| What you need to do |
Please repeat the records below exactly, from the first line through the line containing "has height=896, width=1346.", and nothing more.

>>>>>

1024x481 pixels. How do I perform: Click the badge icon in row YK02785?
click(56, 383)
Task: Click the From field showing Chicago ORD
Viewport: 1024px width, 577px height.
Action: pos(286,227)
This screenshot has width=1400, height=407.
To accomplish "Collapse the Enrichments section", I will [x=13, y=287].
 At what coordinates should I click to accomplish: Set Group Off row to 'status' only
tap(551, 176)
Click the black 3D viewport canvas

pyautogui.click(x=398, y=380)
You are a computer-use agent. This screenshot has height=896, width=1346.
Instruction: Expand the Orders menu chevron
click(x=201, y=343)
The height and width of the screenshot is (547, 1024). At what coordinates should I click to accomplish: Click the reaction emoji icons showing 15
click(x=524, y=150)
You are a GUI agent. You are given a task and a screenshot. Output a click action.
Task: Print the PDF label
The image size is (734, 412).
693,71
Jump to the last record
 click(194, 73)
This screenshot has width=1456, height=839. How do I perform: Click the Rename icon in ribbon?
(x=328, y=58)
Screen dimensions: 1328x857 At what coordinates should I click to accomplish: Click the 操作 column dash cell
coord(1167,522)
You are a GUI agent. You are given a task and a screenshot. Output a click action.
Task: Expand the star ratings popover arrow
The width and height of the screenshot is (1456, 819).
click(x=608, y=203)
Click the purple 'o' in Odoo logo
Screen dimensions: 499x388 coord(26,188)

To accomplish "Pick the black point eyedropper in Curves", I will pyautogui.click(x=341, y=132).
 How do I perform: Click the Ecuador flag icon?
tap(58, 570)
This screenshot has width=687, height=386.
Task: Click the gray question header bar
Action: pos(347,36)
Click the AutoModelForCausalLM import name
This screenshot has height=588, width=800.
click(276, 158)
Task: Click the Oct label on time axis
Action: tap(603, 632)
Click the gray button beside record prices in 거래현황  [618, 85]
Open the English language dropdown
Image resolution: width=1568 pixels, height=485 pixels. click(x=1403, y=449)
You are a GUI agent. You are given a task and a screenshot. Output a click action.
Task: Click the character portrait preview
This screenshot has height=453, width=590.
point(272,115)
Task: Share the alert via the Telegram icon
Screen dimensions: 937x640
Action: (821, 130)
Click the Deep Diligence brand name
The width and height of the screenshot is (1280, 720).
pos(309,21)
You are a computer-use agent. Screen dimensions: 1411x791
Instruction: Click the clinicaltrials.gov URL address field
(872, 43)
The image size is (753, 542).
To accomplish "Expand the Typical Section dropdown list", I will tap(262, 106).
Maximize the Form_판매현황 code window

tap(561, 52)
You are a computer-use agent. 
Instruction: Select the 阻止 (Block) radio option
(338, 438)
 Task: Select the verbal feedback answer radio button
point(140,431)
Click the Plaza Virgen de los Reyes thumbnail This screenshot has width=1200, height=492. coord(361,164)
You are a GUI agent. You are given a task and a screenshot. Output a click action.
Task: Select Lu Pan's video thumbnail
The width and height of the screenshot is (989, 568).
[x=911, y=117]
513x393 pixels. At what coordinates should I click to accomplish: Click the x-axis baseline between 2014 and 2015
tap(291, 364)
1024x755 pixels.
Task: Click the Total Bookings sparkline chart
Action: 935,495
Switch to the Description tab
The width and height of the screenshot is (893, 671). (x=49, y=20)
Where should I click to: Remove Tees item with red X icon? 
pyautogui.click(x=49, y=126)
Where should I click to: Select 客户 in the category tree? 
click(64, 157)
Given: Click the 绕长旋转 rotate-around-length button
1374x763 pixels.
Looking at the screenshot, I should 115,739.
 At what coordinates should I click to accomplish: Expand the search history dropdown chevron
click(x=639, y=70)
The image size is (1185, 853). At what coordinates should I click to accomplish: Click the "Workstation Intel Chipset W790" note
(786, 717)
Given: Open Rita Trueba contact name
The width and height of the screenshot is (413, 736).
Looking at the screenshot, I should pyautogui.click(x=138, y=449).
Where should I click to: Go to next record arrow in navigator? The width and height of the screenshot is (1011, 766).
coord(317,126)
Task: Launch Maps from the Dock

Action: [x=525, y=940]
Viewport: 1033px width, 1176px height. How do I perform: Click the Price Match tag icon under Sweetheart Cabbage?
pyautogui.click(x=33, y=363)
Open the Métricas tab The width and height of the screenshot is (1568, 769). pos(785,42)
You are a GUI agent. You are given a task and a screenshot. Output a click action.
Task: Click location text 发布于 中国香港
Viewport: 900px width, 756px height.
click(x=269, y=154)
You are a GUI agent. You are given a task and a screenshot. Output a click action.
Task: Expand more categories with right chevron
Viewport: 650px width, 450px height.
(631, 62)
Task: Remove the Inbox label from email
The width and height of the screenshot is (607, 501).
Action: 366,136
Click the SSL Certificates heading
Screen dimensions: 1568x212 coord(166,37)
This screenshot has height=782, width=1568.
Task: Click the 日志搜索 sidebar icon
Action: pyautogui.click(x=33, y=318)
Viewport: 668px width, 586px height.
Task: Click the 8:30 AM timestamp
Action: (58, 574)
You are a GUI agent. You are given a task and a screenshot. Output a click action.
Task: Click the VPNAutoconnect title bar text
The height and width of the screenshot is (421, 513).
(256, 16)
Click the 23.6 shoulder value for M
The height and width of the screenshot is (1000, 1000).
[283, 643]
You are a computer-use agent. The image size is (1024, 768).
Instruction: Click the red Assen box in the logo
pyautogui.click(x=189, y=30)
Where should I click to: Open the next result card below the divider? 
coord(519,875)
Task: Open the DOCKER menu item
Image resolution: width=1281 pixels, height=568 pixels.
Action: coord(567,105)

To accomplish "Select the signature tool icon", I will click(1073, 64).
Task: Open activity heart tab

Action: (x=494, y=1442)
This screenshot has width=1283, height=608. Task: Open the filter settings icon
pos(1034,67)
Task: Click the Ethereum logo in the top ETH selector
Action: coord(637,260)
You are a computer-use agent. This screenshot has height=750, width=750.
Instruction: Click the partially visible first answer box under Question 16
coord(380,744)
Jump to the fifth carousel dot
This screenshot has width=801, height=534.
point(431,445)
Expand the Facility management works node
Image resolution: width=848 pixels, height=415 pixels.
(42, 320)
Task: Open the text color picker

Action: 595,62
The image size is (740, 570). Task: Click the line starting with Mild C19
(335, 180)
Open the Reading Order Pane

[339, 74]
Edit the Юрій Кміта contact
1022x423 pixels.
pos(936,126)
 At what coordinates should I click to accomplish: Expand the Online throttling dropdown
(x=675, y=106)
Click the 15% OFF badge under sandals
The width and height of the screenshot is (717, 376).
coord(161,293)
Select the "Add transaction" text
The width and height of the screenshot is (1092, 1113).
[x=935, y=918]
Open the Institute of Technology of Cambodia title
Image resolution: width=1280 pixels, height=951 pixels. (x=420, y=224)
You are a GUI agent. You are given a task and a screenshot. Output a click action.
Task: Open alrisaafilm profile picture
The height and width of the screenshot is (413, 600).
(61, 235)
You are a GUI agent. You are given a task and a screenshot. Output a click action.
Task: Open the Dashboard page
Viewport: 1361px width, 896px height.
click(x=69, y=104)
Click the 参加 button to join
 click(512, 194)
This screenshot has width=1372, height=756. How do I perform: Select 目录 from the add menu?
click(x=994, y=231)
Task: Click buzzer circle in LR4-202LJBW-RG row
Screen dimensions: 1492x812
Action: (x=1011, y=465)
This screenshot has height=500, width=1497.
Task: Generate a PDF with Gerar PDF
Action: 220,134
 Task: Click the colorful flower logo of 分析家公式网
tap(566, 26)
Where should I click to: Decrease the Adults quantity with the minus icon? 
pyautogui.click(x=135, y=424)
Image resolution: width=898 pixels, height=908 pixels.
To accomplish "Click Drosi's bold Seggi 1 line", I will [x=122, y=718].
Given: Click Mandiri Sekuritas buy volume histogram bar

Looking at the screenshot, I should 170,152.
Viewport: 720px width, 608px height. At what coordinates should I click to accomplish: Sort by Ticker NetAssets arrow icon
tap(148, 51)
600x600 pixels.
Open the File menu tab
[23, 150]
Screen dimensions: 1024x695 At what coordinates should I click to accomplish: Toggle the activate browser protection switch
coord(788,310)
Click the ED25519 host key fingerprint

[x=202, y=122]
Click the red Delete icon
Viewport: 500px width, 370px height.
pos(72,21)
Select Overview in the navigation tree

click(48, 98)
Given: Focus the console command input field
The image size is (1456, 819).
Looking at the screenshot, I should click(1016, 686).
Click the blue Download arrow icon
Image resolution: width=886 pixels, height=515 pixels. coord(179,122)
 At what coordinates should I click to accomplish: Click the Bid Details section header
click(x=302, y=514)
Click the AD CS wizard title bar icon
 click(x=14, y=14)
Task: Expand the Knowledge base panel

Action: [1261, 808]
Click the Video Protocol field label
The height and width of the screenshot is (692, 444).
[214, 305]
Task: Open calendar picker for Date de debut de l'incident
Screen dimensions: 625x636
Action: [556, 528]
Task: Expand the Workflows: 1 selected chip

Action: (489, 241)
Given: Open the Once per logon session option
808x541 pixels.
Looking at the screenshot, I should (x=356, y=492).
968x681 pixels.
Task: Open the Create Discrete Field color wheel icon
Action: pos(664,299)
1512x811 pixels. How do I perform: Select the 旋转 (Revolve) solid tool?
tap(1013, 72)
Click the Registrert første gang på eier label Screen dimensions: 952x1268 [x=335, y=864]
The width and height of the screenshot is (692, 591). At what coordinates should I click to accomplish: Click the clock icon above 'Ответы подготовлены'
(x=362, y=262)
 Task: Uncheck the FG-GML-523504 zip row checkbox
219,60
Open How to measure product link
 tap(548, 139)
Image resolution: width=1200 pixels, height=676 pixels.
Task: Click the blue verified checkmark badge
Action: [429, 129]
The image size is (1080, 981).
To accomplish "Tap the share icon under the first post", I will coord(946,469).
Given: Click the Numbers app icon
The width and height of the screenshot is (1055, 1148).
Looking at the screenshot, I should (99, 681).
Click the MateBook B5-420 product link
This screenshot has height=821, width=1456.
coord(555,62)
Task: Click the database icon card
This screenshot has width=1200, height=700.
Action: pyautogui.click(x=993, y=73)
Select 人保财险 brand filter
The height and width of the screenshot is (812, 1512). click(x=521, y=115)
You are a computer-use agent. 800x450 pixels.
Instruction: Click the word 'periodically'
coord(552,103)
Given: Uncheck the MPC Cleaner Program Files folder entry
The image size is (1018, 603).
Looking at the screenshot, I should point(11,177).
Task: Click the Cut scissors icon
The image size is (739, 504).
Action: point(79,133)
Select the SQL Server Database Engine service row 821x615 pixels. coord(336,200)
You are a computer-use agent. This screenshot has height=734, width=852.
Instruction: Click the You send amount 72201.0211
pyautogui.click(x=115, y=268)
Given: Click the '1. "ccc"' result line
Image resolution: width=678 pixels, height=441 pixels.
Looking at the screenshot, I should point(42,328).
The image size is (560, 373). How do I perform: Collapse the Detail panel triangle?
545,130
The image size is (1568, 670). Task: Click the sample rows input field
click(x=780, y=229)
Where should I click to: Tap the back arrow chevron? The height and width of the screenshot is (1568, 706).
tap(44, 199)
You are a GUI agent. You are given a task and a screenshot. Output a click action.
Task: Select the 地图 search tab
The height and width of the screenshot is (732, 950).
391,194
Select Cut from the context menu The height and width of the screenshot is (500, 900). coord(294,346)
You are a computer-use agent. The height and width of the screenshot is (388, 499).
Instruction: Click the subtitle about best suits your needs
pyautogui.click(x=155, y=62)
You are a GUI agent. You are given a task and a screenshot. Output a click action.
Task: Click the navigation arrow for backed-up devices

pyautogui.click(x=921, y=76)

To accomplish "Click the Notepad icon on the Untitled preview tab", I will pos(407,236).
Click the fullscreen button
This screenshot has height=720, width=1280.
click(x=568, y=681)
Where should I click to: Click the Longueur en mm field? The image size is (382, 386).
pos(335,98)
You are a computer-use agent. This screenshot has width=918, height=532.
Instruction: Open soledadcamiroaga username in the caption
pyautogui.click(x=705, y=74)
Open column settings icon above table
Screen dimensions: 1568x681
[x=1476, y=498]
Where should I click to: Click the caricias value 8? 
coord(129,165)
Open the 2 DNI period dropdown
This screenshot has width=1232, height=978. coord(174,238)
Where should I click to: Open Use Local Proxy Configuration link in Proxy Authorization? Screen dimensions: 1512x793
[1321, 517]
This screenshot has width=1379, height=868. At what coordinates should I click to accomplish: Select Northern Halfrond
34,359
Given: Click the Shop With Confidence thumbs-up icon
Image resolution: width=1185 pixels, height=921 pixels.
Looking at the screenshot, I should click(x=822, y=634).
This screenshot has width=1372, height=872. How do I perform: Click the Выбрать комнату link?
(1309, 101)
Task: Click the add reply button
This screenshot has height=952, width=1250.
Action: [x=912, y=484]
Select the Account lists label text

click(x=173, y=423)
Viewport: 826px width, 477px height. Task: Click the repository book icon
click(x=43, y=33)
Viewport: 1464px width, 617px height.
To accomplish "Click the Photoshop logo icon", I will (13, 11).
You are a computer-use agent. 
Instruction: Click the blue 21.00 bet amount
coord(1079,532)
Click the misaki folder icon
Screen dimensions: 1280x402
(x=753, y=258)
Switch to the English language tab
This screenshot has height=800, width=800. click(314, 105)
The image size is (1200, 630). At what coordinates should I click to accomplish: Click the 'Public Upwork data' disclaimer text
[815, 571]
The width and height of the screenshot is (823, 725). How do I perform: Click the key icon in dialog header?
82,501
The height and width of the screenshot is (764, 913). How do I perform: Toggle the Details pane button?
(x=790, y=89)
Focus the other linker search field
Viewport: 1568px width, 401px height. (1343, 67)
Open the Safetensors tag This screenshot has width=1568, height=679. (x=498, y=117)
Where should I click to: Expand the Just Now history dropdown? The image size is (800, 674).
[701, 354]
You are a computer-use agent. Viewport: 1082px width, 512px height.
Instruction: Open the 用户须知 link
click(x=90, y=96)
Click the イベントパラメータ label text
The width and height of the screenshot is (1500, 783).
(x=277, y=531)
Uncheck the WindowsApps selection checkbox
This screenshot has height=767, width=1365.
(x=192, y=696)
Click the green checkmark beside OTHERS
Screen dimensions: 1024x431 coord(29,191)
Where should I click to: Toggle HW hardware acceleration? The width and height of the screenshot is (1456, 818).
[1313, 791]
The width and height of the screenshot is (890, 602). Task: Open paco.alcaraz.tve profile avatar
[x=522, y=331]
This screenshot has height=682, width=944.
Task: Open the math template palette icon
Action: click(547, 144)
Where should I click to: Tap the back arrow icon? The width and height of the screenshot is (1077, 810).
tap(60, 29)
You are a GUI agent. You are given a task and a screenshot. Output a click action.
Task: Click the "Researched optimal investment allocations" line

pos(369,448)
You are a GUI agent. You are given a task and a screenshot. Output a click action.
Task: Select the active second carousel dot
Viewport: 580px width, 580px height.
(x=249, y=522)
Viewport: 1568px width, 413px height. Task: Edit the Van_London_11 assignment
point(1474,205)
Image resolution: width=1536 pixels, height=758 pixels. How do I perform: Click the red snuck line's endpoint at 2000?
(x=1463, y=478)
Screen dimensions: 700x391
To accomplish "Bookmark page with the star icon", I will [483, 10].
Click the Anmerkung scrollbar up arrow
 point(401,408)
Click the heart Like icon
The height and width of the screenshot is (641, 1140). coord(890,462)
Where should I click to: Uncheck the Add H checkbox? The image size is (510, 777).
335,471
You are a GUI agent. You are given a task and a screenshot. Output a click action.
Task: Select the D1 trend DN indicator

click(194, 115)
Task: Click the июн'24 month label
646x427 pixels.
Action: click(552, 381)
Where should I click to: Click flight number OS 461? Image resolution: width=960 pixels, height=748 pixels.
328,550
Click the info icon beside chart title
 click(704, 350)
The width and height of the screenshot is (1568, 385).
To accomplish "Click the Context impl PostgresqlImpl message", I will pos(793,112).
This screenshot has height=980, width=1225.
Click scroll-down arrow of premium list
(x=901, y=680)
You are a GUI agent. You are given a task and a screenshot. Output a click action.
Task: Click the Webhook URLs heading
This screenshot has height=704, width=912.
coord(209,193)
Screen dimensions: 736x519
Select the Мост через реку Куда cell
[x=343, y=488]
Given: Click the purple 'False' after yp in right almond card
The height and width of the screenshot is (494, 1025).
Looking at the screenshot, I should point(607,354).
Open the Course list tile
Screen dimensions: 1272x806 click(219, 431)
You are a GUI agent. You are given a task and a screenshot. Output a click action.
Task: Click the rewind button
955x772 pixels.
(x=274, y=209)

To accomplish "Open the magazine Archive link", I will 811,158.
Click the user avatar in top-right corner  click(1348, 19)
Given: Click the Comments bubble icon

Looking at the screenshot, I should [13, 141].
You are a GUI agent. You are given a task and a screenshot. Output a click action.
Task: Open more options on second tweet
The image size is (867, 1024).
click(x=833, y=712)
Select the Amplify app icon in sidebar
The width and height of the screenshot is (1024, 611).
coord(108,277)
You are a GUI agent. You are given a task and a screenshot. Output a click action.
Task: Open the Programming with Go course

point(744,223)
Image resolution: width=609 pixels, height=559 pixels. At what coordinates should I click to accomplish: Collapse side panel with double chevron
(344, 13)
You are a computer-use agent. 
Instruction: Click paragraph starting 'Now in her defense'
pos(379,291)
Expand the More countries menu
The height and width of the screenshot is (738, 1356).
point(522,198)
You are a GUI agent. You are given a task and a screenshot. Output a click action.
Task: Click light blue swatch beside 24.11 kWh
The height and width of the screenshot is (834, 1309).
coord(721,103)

<<<<<

| Task result |
1024x481 pixels. How do I perform: Click the badge icon in row YK02785?
click(56, 383)
Task: Click the From field showing Chicago ORD
Viewport: 1024px width, 577px height.
Action: pos(286,227)
This screenshot has width=1400, height=407.
To accomplish "Collapse the Enrichments section", I will [x=13, y=287].
 At what coordinates should I click to accomplish: Set Group Off row to 'status' only
tap(551, 176)
Click the black 3D viewport canvas

pyautogui.click(x=398, y=380)
You are a computer-use agent. This screenshot has height=896, width=1346.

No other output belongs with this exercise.